**Your goal**.
Exact transcription, pictures omitted: begin at the top line of the records below and end with the line bearing "You are a GUI".

Stored records:
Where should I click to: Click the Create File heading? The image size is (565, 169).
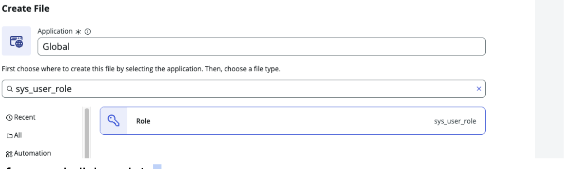(x=26, y=8)
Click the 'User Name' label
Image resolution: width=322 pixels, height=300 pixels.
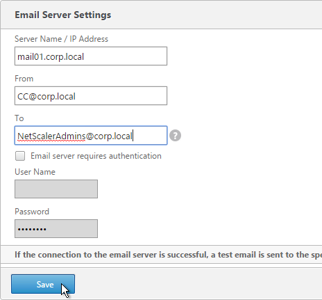(x=35, y=172)
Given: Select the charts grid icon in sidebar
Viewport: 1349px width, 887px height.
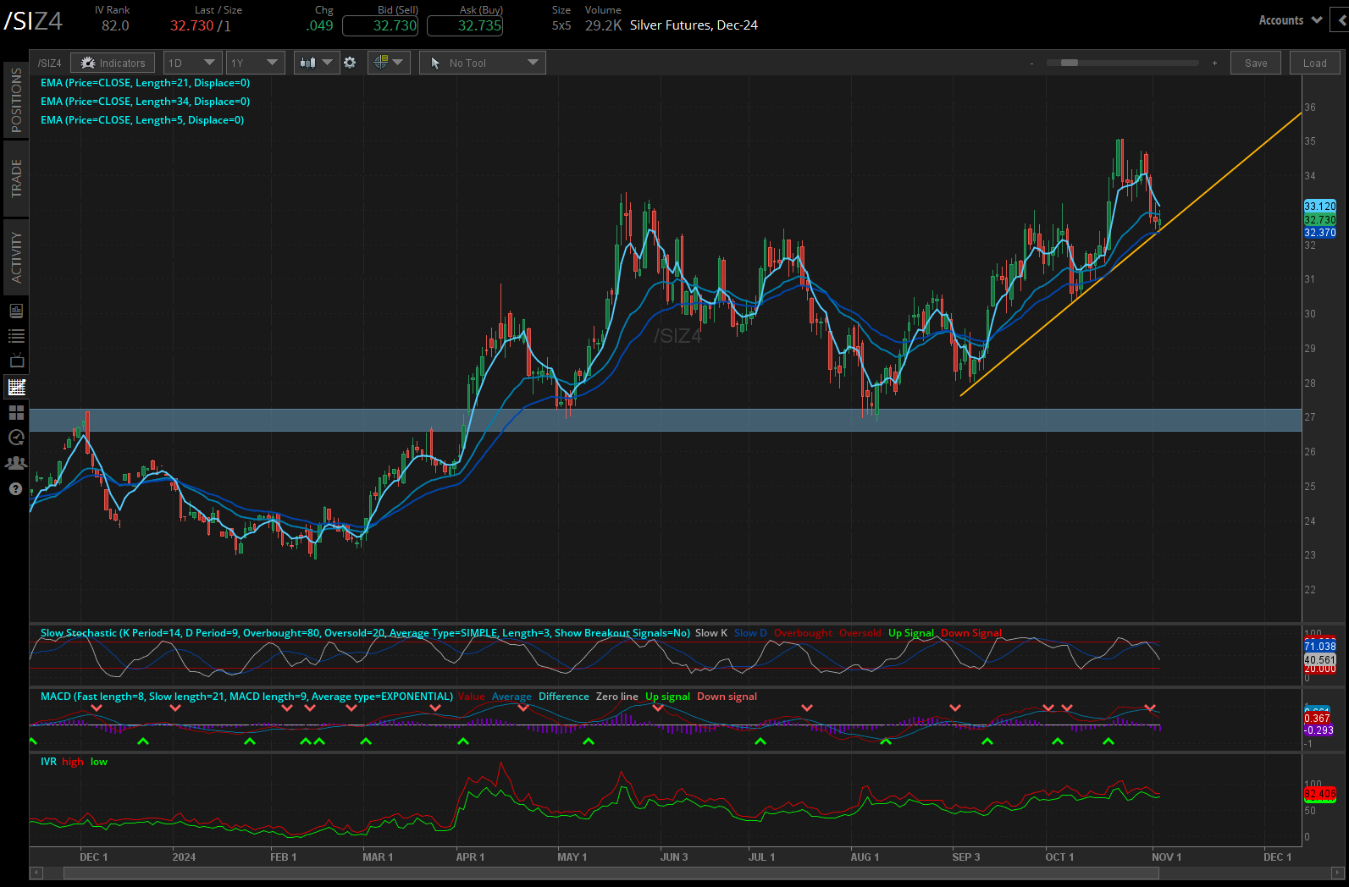Looking at the screenshot, I should (x=16, y=387).
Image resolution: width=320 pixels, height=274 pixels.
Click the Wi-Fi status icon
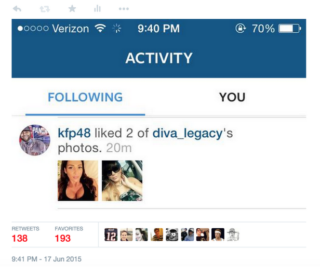pyautogui.click(x=100, y=29)
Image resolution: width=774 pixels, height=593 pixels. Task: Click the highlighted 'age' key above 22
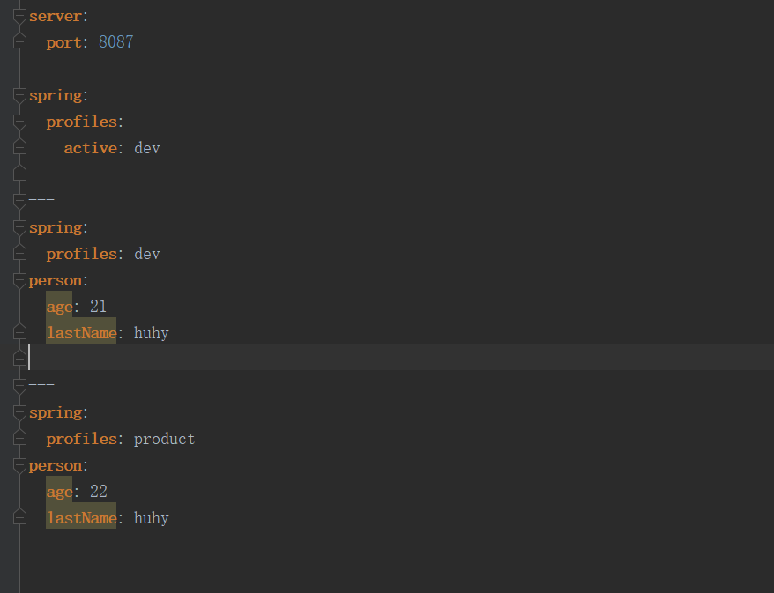coord(59,492)
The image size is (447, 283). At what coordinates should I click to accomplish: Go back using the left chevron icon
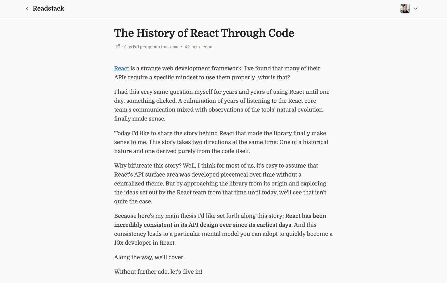pos(27,9)
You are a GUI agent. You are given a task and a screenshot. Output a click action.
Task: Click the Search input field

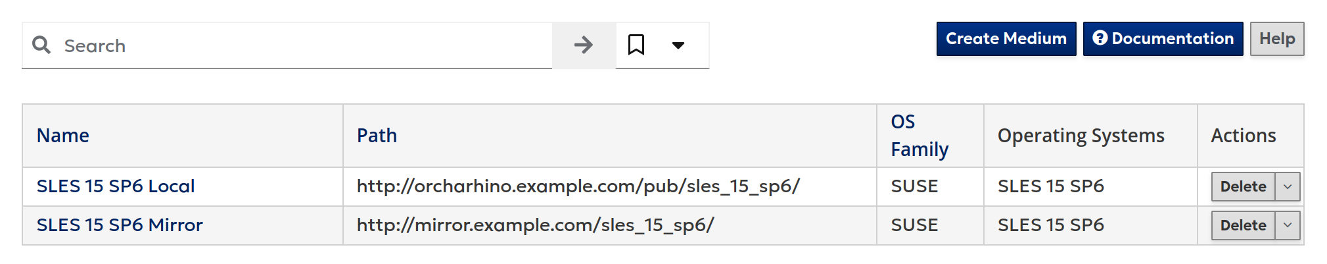tap(302, 45)
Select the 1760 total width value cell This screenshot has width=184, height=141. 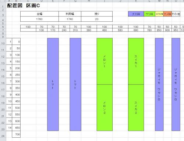39,19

**Your response**.
Where should I click to: Click the Create File heading? The image size is (565, 169).
(x=26, y=8)
Click the 'User Name' label
Image resolution: width=322 pixels, height=300 pixels.
(x=35, y=172)
Given: Select the charts grid icon in sidebar
Viewport: 1349px width, 887px height.
Looking at the screenshot, I should (x=16, y=387).
Image resolution: width=320 pixels, height=274 pixels.
Click the Wi-Fi status icon
pyautogui.click(x=100, y=29)
Image resolution: width=774 pixels, height=593 pixels. Task: Click the highlighted 'age' key above 22
coord(59,492)
The image size is (447, 283). At what coordinates should I click to accomplish: Go back using the left chevron icon
pos(27,9)
You are a GUI agent. You are given a task and a screenshot. Output a click action.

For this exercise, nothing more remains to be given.